1	# ansible-playbook -i </path/to/inventory/file> playbooks/byo/openshift-cluster/upgrades/v3_10/upgrade.yml

升级过程中可能遇到的问题

webconsole自定义兼容问题

webconsole自定义格式是通过在openshift-web-console项目中的webconsole-configConfigMap添加css与js文件路径实现的，3.9版本支持路径不添加引号，而3.10版本必须添加引号。

selinux启动问题

每个节点（包括Master/router/node）都需要开启selinux。

ceph 无法挂载问题

升级过程中，如果有ceph挂载，则会出现超时，升级完成后，自动修复该问题。

HTPasswdPasswordIdentityProvider方式ansible_hosts文件格式更新问题

3.9版本可以将htpasswd文件路径填写在openshift_master_identity_providers变量中，而3.10版本则需要分开写，如下：

plaintext

1 2	openshift_master_identity_providers=[{'name': 'htpasswd_auth', 'login':'true','challenge': 'true', 'kind': 'HTPasswdPasswordIdentityProvider'}] openshift_master_htpasswd_file=/root/htpasswd

对于router节点添加了独占配置后，ovs服务无法部署问题

版本3.10将组件使用容器的方式部署，如果router节点设置了taints（目的是为了router节点只给route服务，确保应用的性能）那么node,ovs服务将无法在router节点上部署。这时需要给对应deamonset设置tolerations。目前相关的daemonset有：openshift-node/sync、openshift-sdn/sdn、openshift-sdn/ovs。

升级集群时为了尽可能影响线上业务，可以使用分步升级法

所谓分步升级法，就是先升级Master控制节点，再逐个升级计算节点。

通过执行upgrade_control_plane.yaml 脚本来升级控制平台节点

plaintext

1
2
3

$ cd /usr/share/ansible/openshift-ansible
$ ansible-playbook -i </path/to/inventory/file> \
    playbooks/byo/openshift-cluster/upgrades/v3_11/upgrade_control_plane.yml

通过执行upgrade_nodes.yaml 脚本来升级计算节点

plaintext

$ cd /usr/share/ansible/openshift-ansible
$ ansible-playbook -i </path/to/inventory/file> \
    playbooks/byo/openshift-cluster/upgrades/v3_11/upgrade_nodes.yml \
    [-e <customized_node_upgrade_variables>]

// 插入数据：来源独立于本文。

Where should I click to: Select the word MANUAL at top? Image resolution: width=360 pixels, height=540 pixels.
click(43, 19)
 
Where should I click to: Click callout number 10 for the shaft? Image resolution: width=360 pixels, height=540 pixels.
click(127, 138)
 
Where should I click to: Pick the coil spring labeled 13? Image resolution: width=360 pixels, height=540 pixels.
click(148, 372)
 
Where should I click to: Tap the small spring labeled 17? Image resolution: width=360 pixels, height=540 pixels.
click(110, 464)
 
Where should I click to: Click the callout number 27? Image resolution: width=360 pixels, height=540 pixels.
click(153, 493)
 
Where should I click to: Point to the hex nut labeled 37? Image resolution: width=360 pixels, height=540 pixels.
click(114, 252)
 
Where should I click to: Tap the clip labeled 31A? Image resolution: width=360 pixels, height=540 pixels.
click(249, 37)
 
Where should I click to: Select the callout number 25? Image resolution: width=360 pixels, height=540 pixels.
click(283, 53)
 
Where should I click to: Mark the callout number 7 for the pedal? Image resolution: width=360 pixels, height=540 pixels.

通过-e传入变量的方式来控制升级Node节点的节奏。例如
-e openshift_upgrade_nodes_serial="20%" 表示一次只升级20%的节点
-e openshift_upgrade_nodes_serial="2" -e openshift_upgrade_nodes_label="region=group1"表示一次只升级带label为region=group1的节点中的2个。
-e openshift_upgrade_nodes_drain_timeout=600设置openshift_upgrade_nodes_drain_timeout变量以指定将节点标记为失败之前要等待的时间。